#### INPUT ROWS ####

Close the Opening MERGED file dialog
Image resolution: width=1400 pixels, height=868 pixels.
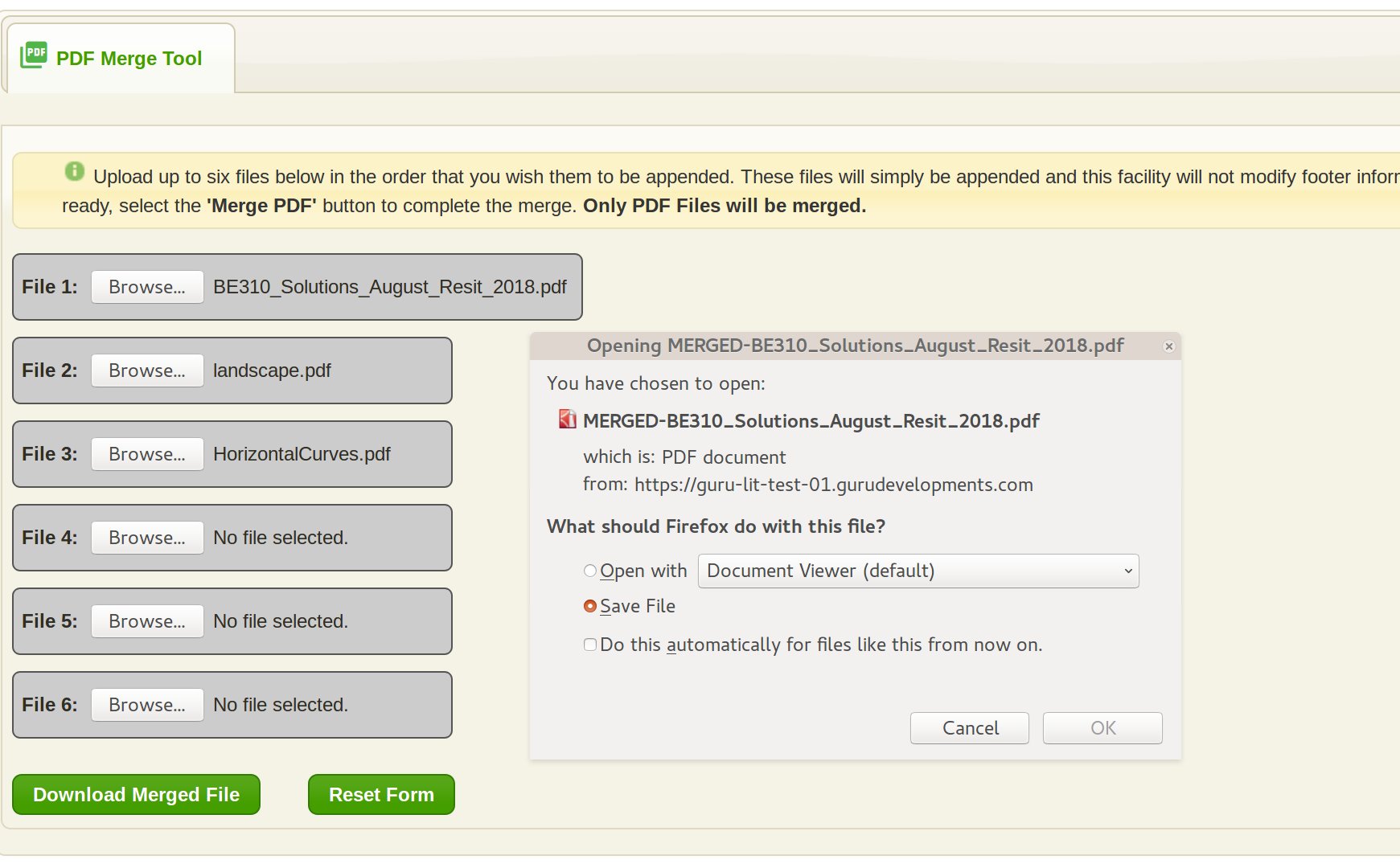tap(1168, 346)
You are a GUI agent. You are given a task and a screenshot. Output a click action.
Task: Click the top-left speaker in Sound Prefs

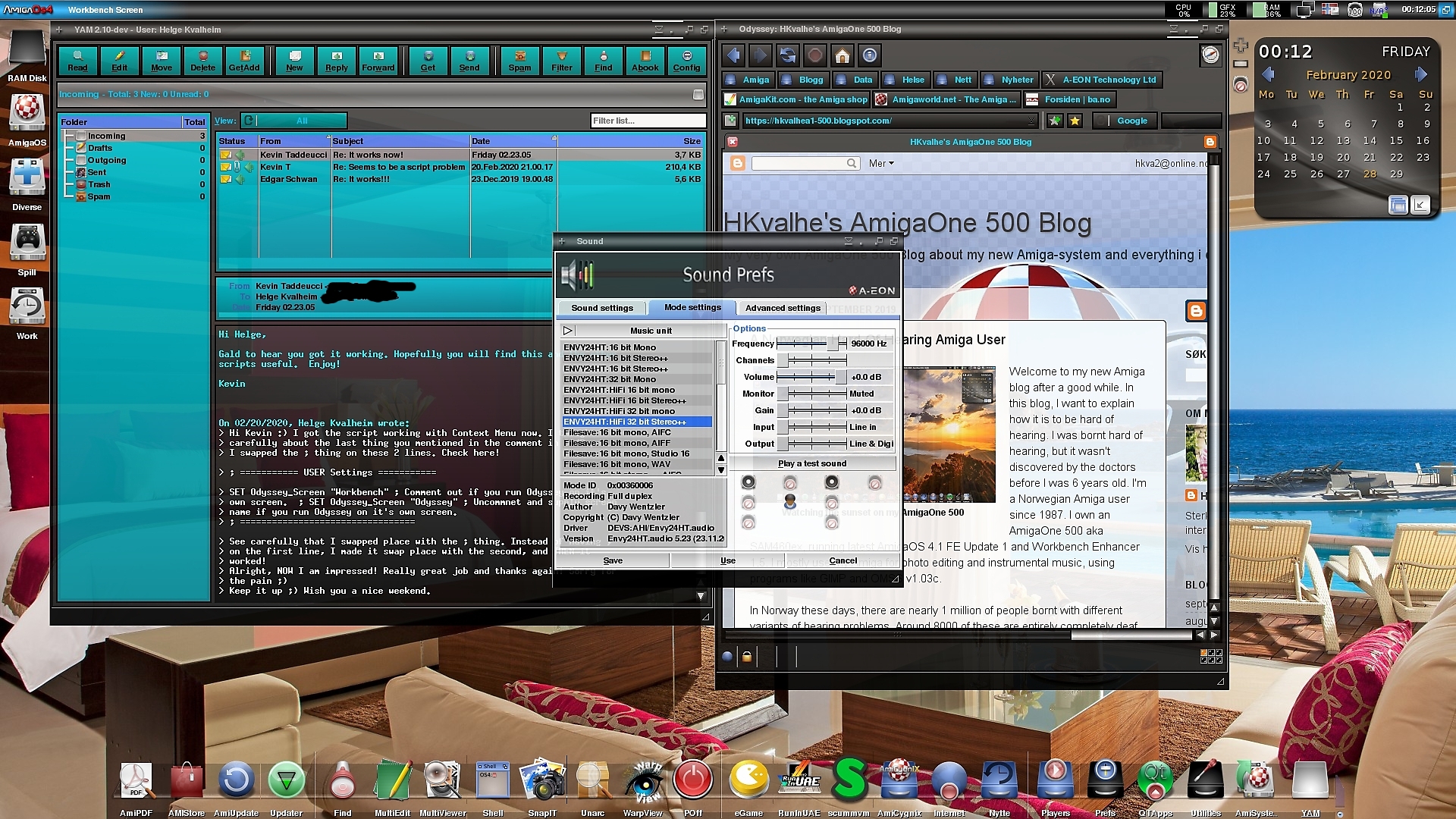click(x=748, y=482)
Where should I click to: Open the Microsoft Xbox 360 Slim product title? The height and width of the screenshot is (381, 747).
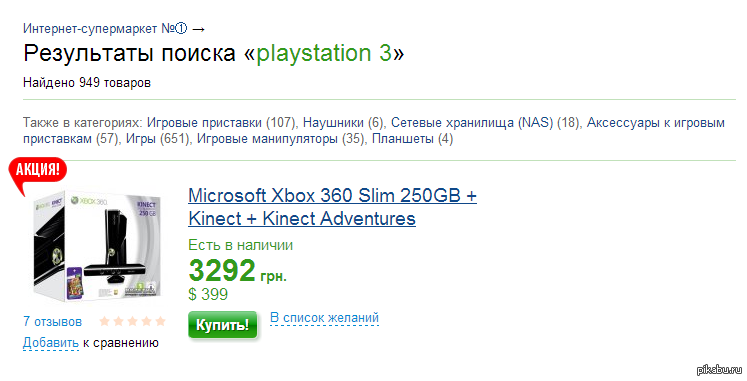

####

◆ TO BE DONE ◆
Rewrite the data above, replacing every occurrence of "screenshot" with "screen capture" and changing nothing else. Omit the pictures from your answer.

◆ RESULT BELOW ◆
Close the Opening MERGED file dialog
Image resolution: width=1400 pixels, height=868 pixels.
tap(1168, 346)
You are a GUI agent. You are given a task and a screen capture. Output a click action.
Task: Click the top-left speaker in Sound Prefs

click(x=748, y=482)
Where should I click to: Open the Microsoft Xbox 360 Slim product title? The height and width of the screen capture is (381, 747).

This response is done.